SELECTED PASSAGE
How to use
The main insights for me at this point are:
- Things have moved on from a chat interface towards a more powerful and effective agent model of using LLMs.
- Agents are made more effective than LLMs by themselves because they incorporate a feedback mechanism (eg. compiling the code or running the tests) which then makes the LLM iterate on a solution (although it can come at a cost of higher LLM usage).
- Things have also moved on from crafting just the right prompt towards the more general idea of managing the context window.
- Managing the context window is important for getting better results, whether by provision of rules, MCP integrations, or writing precise prompts.
ThoughtWorks experimented with using Claude Code to add support for new languages to their code tool. They identified a few success factors:
- Code quality. What we have always considered to be important for humans in terms of good quality code, it also seems to be the case for agents. This means that when an agent works with well-written, modular clean code that has been designed with separation of concerns and some documentation, we maximise the opportunity it will produce good quality outputs.
- Library ecosystem. Was building the Python parser into CodeConcise easier because Python (the language CodeConcise is built on) already provides a standard module for converting Python code into ASTs? Our hypothesis is that while agents require a good set of tools to act upon the decisions they take, the quality of their output also depends on whether they can solve the problem using well-designed, widely established libraries.
- Training data. LLMs, and, by extension, AI agents, are known to produce better code on a programming language for which plenty of data is available as part of its original training dataset.

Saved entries
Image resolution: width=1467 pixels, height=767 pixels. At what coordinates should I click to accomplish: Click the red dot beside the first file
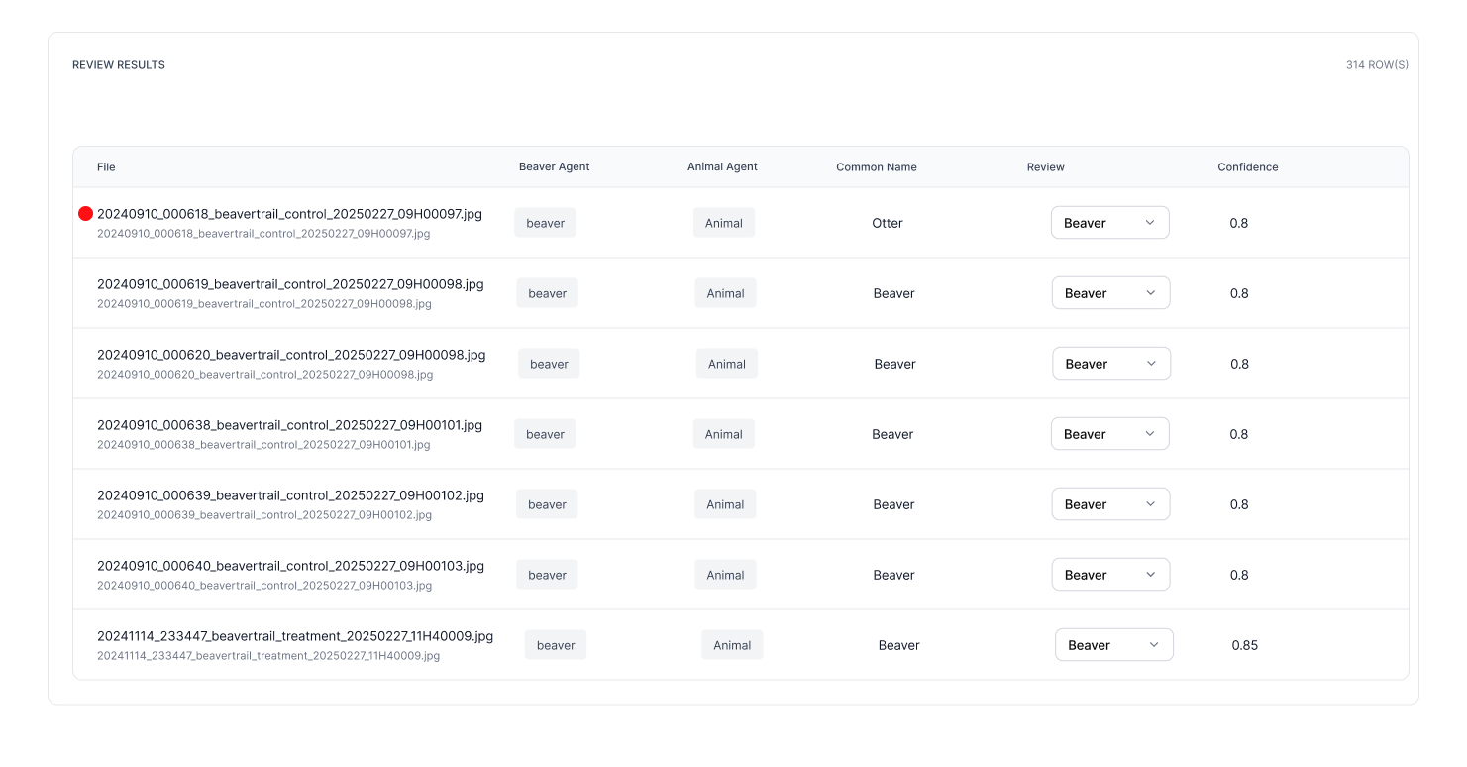pyautogui.click(x=85, y=214)
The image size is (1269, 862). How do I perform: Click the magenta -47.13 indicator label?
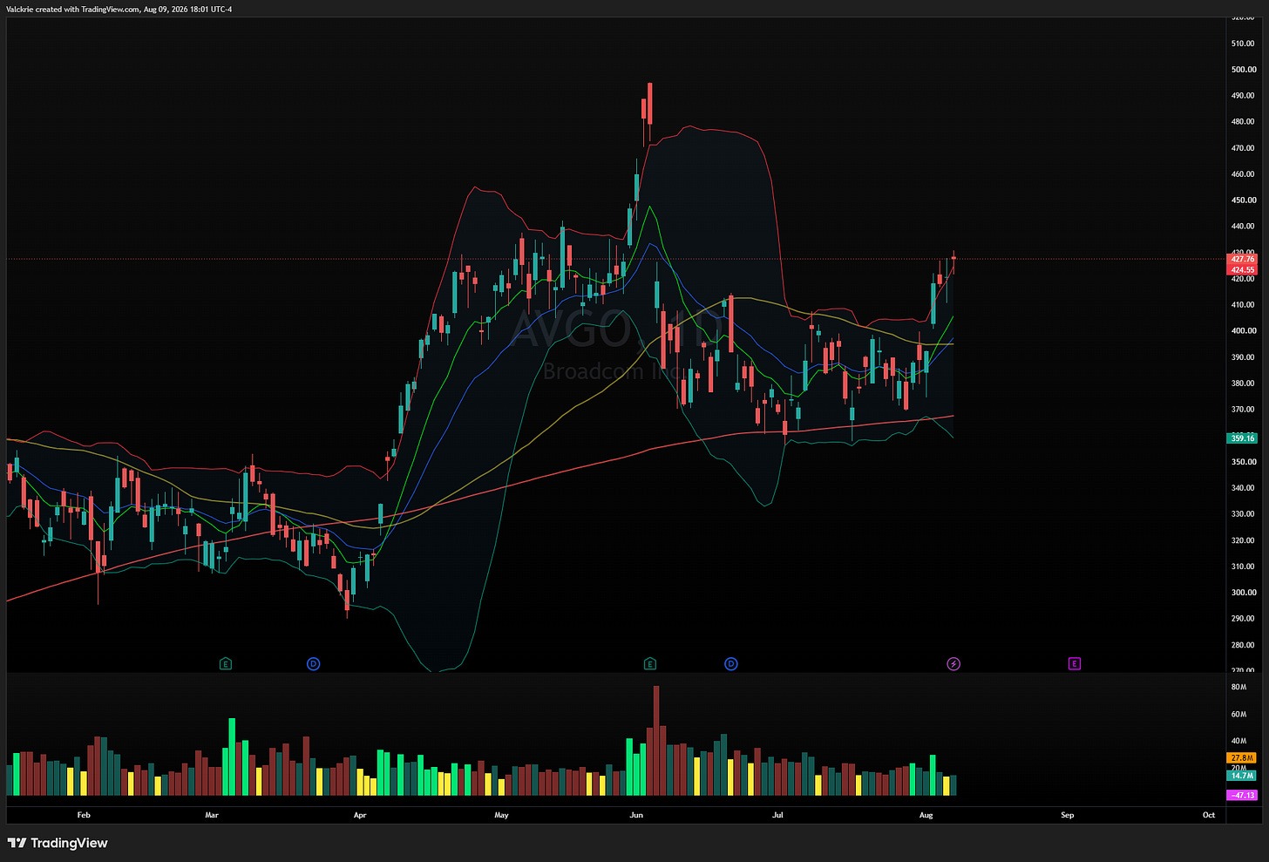coord(1242,795)
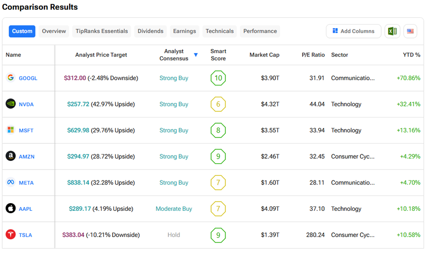Click the Meta logo icon

tap(10, 182)
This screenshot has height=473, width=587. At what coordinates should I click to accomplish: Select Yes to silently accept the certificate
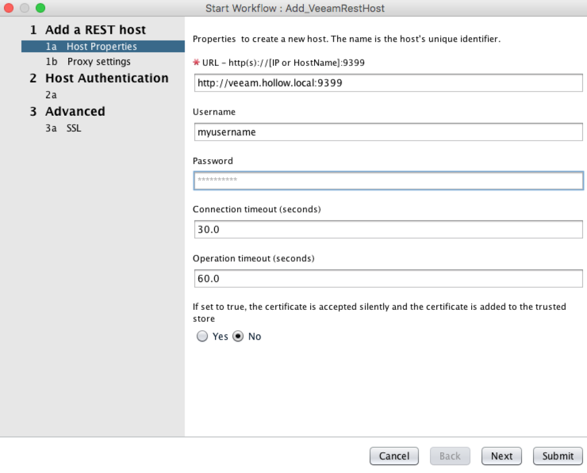[202, 336]
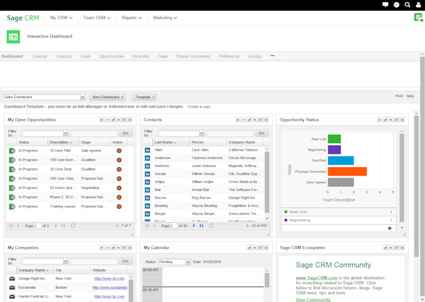Click the user profile icon in top bar
This screenshot has width=425, height=302.
click(419, 5)
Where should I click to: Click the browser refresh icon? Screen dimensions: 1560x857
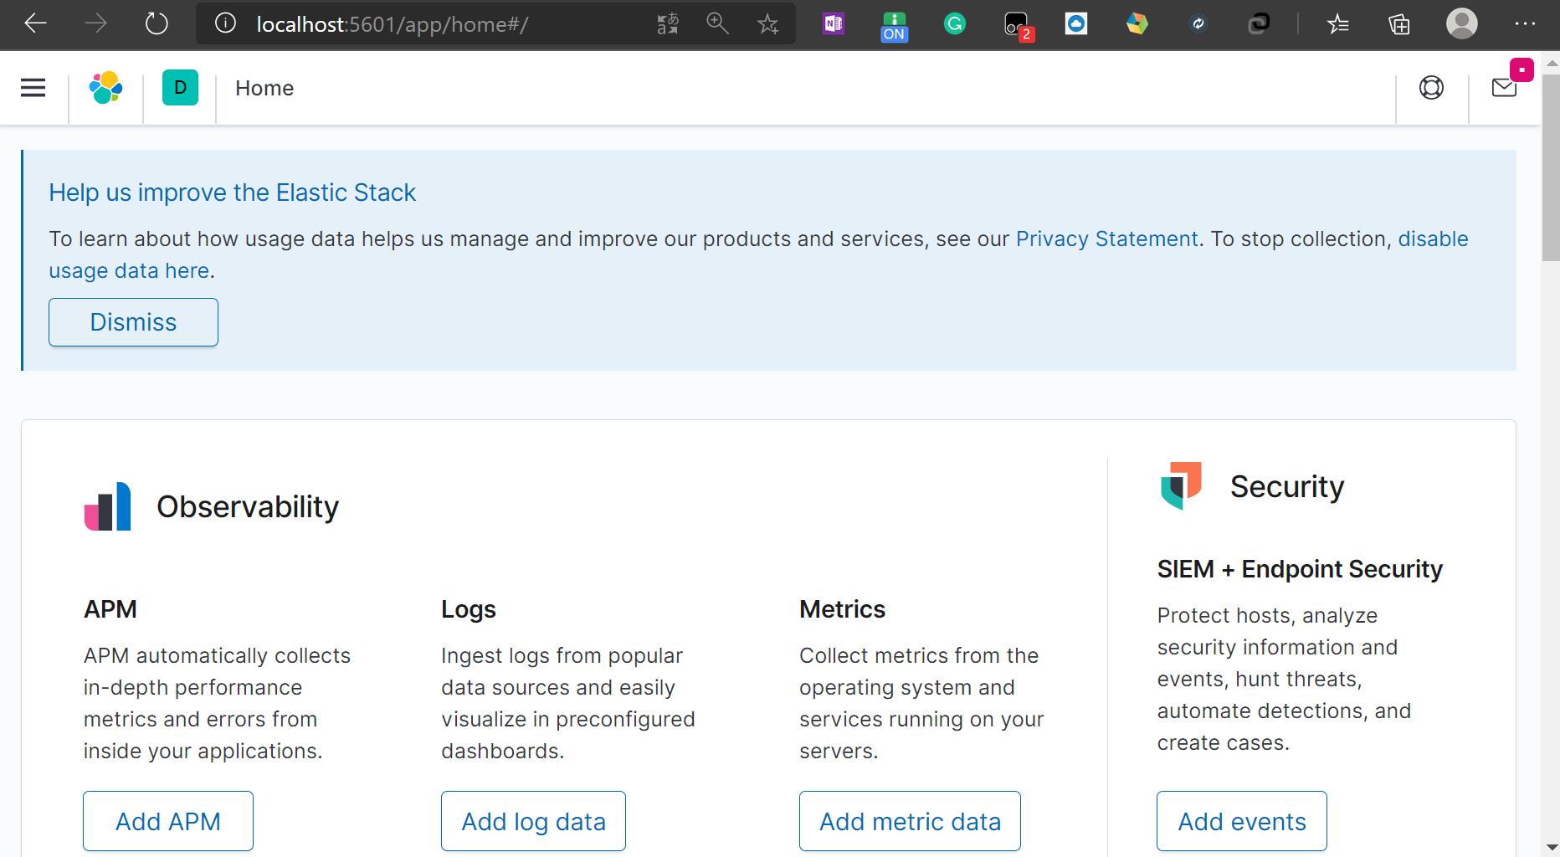point(157,23)
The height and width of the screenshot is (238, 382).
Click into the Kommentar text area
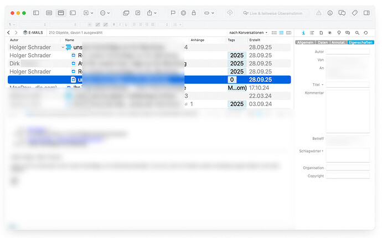(x=347, y=111)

DIRECTIONS
Print the part of the notes on coding agents that opens with the words containing "- Agents are" and closes with "higher LLM usage).". The material above stands apart from the notes on coding agents.

WRITTEN RESPONSE
- Agents are made more effective than LLMs by themselves because they incorporate a feedback mechanism (eg. compiling the code or running the tests) which then makes the LLM iterate on a solution (although it can come at a cost of higher LLM usage).